Learning goals
Choose standard library tools or third party packages for a task and recognize their installation and runtime requirements.
Explanation
The standard library includes os for operating system interfaces, sys for interpreter information, pathlib for paths, json for serialization, and datetime for dates and times. Third party packages include Requests for HTTP, NumPy for arrays and numerical operations, pandas for tabular analysis, and Matplotlib for plots.
Start with the standard library when it meets the need. Add a dependency when its capabilities justify the installation and maintenance cost. Use the environment from Lesson 10.
Example 1 A standard library report
import os
import sys
import json
from pathlib import Path
from datetime import date, timedelta
report = {
"folder": Path.cwd().name,
"python_major": sys.version_info.major,
"os_family": os.name,
"due_date": str(date(2026, 9, 23) + timedelta(days=7)),
}
print(json.dumps(report, indent=2))Expected result: formatted JSON. due_date is "2026-09-30" and python_major is 3; folder and os_family depend on the machine. os.name commonly reports "nt" on Windows and "posix" on Unix-like systems.
Example 2 Numerical and tabular analysis
Install the optional packages in your environment:
python -m pip install numpy pandas matplotlib requestsThen run:
import numpy as np
import pandas as pd
import matplotlib.pyplot as plt
scores = np.array([70, 80, 90])
print(scores.mean())
print((scores + 5).tolist())
frame = pd.DataFrame({"name": ["Ali", "Sara", "Bilal"],
"score": scores})
print(frame.loc[frame["score"] >= 80, "name"].tolist())

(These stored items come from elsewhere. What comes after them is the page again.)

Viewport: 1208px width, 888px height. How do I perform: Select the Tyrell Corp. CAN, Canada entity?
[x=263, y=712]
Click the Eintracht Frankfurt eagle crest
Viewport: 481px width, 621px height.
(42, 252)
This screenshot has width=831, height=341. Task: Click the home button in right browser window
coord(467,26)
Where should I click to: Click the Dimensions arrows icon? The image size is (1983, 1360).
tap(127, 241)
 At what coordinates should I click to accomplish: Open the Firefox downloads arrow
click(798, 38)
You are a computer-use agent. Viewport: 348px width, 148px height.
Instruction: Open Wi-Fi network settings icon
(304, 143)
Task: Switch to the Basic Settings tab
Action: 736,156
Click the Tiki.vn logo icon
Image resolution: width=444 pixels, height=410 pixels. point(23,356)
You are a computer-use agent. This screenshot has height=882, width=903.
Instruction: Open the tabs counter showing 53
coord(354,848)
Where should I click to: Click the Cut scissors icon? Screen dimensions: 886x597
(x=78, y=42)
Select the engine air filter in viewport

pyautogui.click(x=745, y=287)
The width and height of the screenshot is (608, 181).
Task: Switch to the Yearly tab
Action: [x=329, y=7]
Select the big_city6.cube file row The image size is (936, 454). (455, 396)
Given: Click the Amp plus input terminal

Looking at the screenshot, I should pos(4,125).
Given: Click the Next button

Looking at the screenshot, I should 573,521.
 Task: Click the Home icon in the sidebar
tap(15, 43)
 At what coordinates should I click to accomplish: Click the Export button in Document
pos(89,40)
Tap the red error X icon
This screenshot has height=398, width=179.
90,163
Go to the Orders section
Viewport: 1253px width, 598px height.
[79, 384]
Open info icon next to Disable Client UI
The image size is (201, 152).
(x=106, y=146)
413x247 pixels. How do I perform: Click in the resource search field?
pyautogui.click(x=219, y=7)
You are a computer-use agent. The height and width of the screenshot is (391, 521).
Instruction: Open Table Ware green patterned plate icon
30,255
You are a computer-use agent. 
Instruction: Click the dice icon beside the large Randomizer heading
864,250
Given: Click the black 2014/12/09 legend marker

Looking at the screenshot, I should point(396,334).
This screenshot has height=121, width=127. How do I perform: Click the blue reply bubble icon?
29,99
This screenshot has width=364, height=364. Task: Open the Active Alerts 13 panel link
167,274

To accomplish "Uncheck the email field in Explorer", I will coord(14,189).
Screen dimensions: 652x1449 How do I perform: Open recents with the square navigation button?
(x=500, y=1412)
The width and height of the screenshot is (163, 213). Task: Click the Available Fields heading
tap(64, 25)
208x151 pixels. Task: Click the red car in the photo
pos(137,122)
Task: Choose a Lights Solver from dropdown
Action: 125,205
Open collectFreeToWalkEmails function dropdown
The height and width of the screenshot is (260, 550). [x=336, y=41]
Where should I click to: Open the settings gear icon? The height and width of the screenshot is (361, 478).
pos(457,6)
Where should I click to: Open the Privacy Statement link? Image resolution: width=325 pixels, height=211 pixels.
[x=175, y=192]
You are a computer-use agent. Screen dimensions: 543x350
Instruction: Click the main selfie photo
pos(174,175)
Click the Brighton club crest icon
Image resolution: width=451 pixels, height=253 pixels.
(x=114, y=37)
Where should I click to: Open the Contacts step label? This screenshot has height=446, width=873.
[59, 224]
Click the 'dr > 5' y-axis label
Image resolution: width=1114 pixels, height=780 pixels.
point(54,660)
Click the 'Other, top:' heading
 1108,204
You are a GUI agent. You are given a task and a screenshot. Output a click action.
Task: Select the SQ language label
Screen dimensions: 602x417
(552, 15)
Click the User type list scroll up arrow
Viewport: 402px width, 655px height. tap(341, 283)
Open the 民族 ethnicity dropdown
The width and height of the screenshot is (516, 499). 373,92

fig, axis = plt.subplots()
axis.bar(frame["name"], frame["score"])
axis.set_ylabel("Score")
axis.set_title("Student scores")
fig.tight_layout()
fig.savefig("student_scores.png")
plt.close(fig)Expected output: 80.0, [75, 85, 95], and ['Sara', 'Bilal']. The program creates or replaces student_scores.png. NumPy adds 5 element by element, pandas selects rows, and Matplotlib draws a labeled chart.
Example 3 A Requests call
Internet access and Requests are required. The endpoint's response is external and may change.
import requests
try:
response = requests.get("https://httpbin.org/get", timeout=10)
response.raise_for_status()
data = response.json()
print(data["url"])
except (requests.RequestException, ValueError, KeyError) as error:
print("Request failed:", error)On success the URL is printed. A network failure, unsuccessful HTTP status, invalid JSON, or missing field produces the failure message. The timeout prevents an indefinite wait for connection or response inactivity; it is not a universal total download deadline.
Student tasks
1. Use datetime to add 14 days to a chosen date and serialize the result as JSON.
2. Use NumPy to find the minimum, maximum, and average of five scores.
3. Use pandas to select scores above their mean and save those records to CSV without the DataFrame index.
4. Create a labeled chart for the five scores. Optional: run the HTTP example and record either the success output or its handled error.
Completion check: identify which imports needed installation and which came with Python.